LAWS(PVC)-1941-10-9

SIR KAMESHWAR SINGH BAHADUR Vs. HARI CHAND PANDEY

Decided On October 30, 1941
SIR KAMESHWAR SINGH BAHADUR Appellant
V/S
HARI CHAND PANDEY Respondents

JUDGEMENT

(1.) This is an appeal by the decree-holder. The appellant obtained a decree for rent against the respondents on 18 March 1936, and applied for execution of the decree on 18 December 1937. This application resulted in a sale of the judgment-debtors property on 11 April 1938. The sale was confirmed on 12th May 1938. After confirmation of the sale, the Court recorded that the execution case was dismissed on full satisfaction. Thereafter on 15 July, a person holding a mortgage on the property made an application under Order 21, Rule 90 to have the sale set aside. The first Court held that processes had been served and refused to set aside the sale. On appeal the learned District Judge observed that the evidence in support of the service of processes was not very satisfactory and went on to observe that the indications were that the judgment-debtors had deliberately allowed their property to be sold for an inadequate price in order to get rid of the mortgage on it. His final conclusion was that the processes were fraudulently suppressed in collusion with the judgment-debtors for extinguishing the right of the applicant as a mortgagee. Whether the learned District Judge intended to find that the decree-holder was a party to this. fraud is not by any means clear. However, the sale was set aside by the learned District Judge on 29 November 1939. On 12 February 1940, the decree-holder again applied for sale of the very same property whose sale he had applied for in 1937 and prayed for revival of his previous application. The Courts below have held that execution of that decree is barred by the three years rule of limitation applicable to the execution of money decrees.
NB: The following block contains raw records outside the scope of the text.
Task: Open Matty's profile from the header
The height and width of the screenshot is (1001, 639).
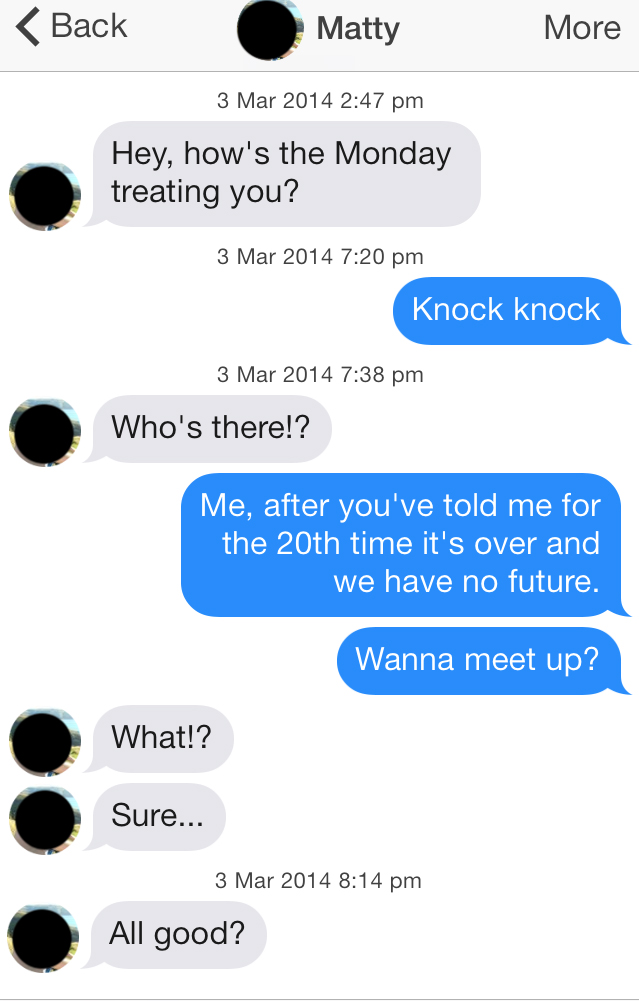Action: pyautogui.click(x=320, y=30)
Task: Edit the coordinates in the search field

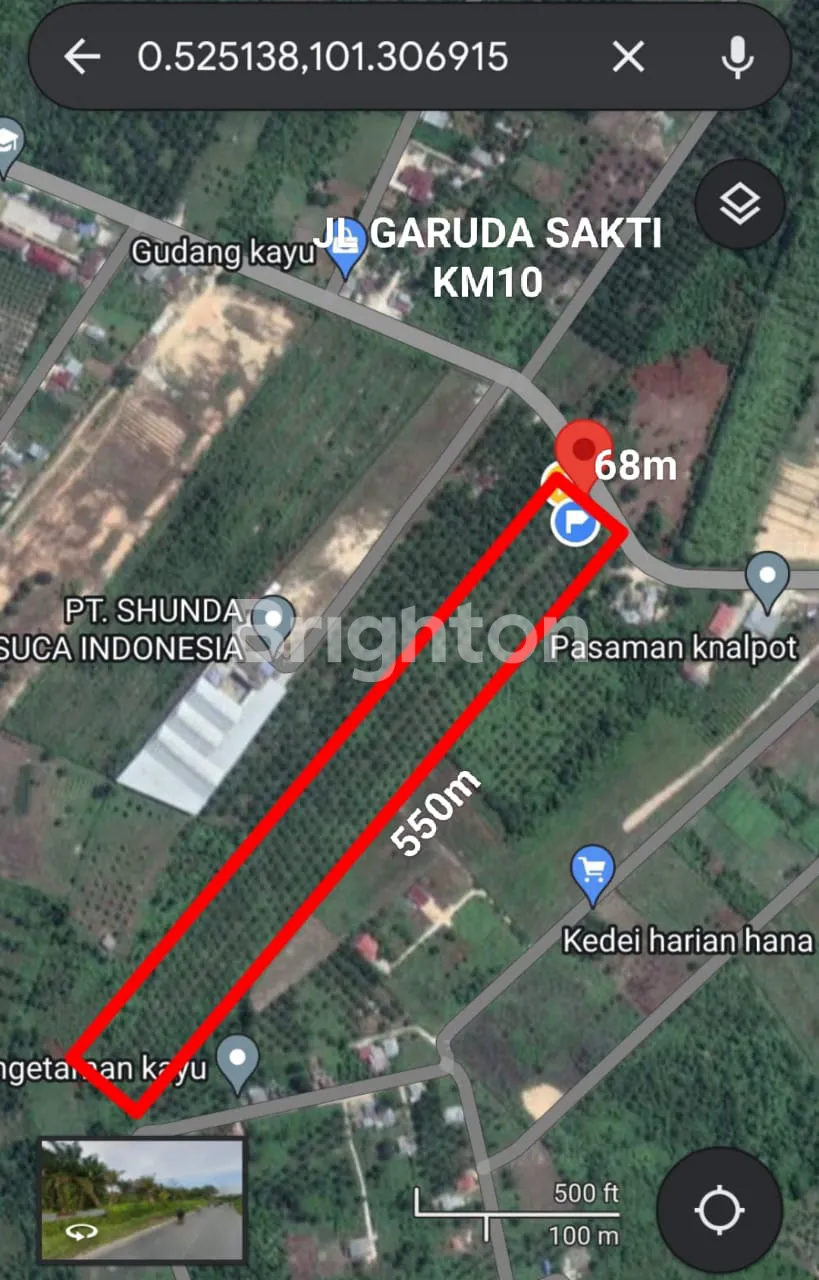Action: [322, 57]
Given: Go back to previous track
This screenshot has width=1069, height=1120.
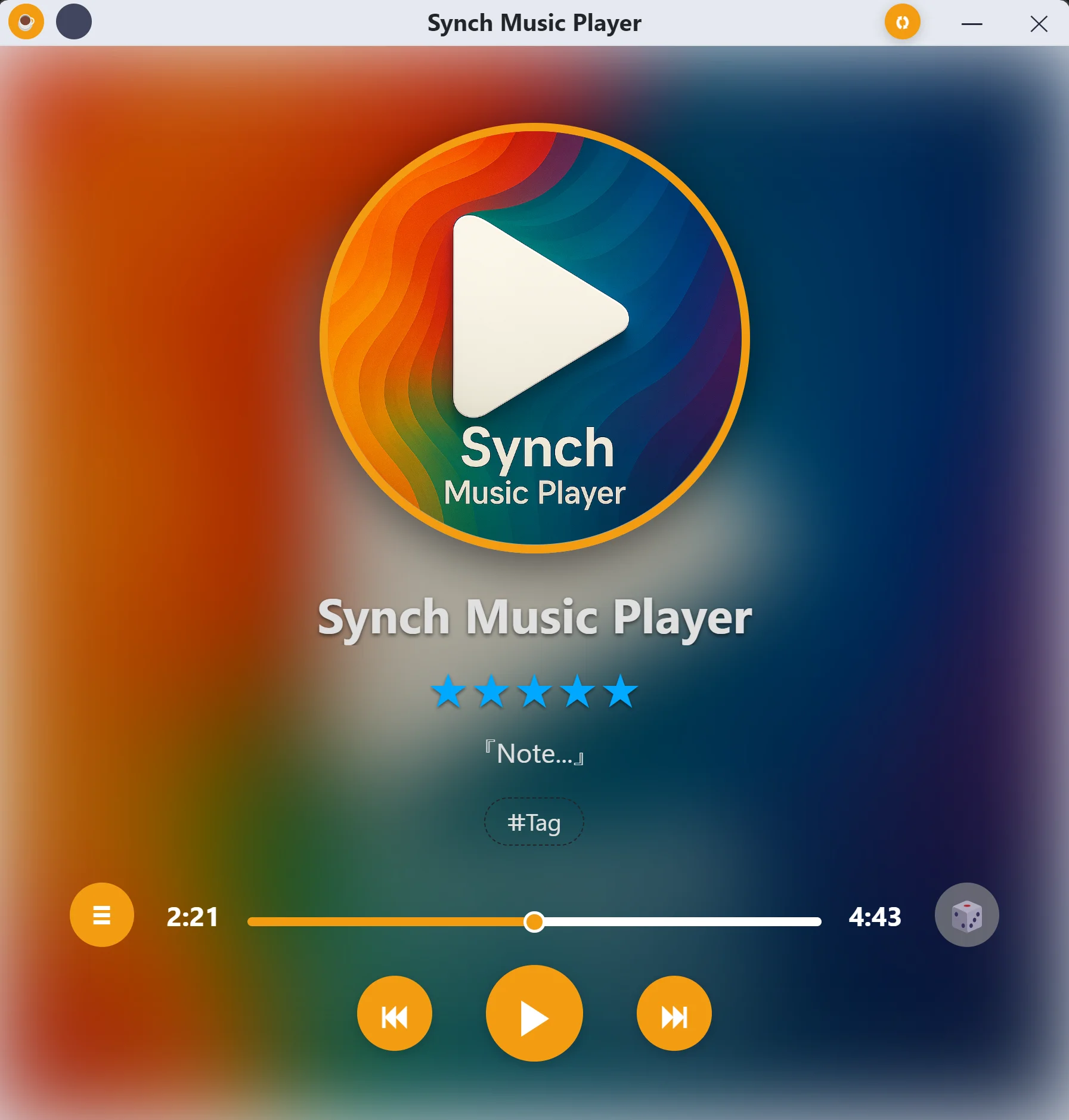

(2.) The question which arises for decision is whether the setting aside of the execution sale resulted in a revivor of the application for execution which had resulted in the sale. In this Court a Division Bench held in Mt. Kaniz Zohra v. Boondi Sahu A.I.R. 1916 Pat. 101 , that where, in execution of a decree, some property of the judgment-debtor is sold, and that sale is subsequently set aside, the effect of the application of the decree-holder for re-sale of the same property is an application to revive the previous execution and is governed by Art. 181, Limitation Act. In this case, however, it is contended that there is a note in the order-sheet that the execution case was dismissed on full satisfaction resulting in it being impossible to revive the previous application, because it is said this note in the order sheet resulted in the final and complete disposal of that application and rendered it incapable of being revived. I think the answer to this contention is to be found in Mt. Kaniz Zohra V/s. Boondi Sahu A.I.R. 1916 Pat. 101 . The facts of that case were that a decree was passed on 28 June 1905, and an application for execution made in August 1906 was dismissed in February 1907. A second application was made in July 1909, and resulted in the sale of the judgment- debtor's property on 4 December. The sale, however, was set aside on 12th February 1910. A third application for execution was made on 10 December 1912, asking the Court to sell the identical property which had been the subject- matter of the sale of 4 December 1909. There also, as in the present case, there appears to have been recorded an order dismissing the first execution case after the sale had been set aside. Immediately after the order setting aside the sale was recorded there was a note in the order sheet "no steps taken. Dismiss the execution case." It was contended in that case, as in the present case, that the effect of this note was that the first application for execution was incapable of revivor. The learned Chief Justice observed: It appears to me that the words in question were not intended to do more than strike the execution case off the file for the Court could not have expected the decree-holder, immediately on hearing the order of the Court setting aside the sale, to present another application for execution.

(3.) Apart from this aspect of the matter, however, there is another angle from which the question may be approached. In Abdul Khayar Abdul Huq V/s. Rajuddin Ahmad I.C. 341 , as in the present case, a sale was held in execution of a decree and the execution proceedings were then struck-off. Subsequently the sale was set aside and this was followed by another application for execution beyond the period of limitation. It was contended that the second application for execution was time-barred. In respect of that the learned Judges observed: We do not think, however, that in the present case the question of limitation really arises. There is on the record the decree-holder's first application dated 28 April 1904. The sale took place in consequence of that petition. All the proceedings taken on that application have now been set aside and the decree-holder, therefore, is now entitled to ask the executing Court to dispose of his first application which was certainly within time. And his present application is no more than a prayer to dispose of his first application.